The administration argues that it’s conducting interviews with Syrians at camps in Turkey, Jordan and Lebanon. But without security forces on the ground in Syria who can verify details, there is no way to back-check a refugee’s story to see if he is telling the truth and is, in fact, not a security threat.
Even when we had people on the ground in Iraq to screen refugees, terrorists got through the safety net.
In 2011, for instance, two Kentucky immigrants who had been resettled as Iraqi refugees were busted for trying to buy stinger missiles for al-Qaida.
It turned out that their fingerprints matched those linked to roadside bombs in Iraq. It was a major red flag that should have barred their entry, but U.S. screeners failed to take note. And the terrorists slipped into the U.S.

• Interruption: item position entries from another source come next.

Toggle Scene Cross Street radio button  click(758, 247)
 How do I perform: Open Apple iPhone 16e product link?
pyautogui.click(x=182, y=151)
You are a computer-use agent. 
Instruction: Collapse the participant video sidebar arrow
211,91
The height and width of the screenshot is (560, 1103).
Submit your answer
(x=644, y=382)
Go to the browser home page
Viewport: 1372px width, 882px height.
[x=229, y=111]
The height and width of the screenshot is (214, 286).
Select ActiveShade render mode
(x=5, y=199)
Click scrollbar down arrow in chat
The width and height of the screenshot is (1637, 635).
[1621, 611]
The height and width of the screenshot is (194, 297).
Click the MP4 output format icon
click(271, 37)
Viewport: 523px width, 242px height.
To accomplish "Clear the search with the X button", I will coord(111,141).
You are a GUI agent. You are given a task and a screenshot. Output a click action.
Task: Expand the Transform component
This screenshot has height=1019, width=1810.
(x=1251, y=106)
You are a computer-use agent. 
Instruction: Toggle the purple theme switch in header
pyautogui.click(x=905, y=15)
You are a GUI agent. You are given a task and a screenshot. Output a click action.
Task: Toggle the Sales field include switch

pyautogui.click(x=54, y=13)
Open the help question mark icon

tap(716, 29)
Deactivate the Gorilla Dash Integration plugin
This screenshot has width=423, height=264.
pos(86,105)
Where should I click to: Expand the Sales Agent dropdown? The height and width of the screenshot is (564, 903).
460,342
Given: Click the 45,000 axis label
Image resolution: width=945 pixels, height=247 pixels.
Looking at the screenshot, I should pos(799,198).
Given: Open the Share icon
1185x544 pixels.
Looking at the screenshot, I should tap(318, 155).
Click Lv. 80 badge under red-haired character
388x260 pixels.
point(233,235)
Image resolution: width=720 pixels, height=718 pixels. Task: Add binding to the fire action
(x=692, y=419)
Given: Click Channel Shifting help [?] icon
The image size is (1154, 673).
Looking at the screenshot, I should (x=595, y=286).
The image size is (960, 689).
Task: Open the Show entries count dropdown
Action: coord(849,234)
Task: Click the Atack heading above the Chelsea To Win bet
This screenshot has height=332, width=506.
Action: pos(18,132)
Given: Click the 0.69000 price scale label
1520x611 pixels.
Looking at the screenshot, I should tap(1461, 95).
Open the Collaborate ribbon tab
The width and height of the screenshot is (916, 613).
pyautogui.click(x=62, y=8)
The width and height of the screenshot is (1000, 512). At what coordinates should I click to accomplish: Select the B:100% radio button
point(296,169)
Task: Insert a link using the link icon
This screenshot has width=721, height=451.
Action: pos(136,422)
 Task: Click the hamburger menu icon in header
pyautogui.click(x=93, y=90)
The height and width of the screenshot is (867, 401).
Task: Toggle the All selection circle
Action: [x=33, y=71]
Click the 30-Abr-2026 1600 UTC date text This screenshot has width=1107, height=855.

The administration’s vetting process for the massive influx of Syrian refugees is completely unreliable, admits the FBI official in charge of such security background checks.
“It’s not even close to being under control,” warned assistant FBI director Michael Steinbach.
We should not be believing the man who promised us that we could keep our doctor, keep our health plans, and that our health insurance premiums would go down $2,500. He is either lying, or he likes to speak on matters where he is not competent to know the truth of the matter.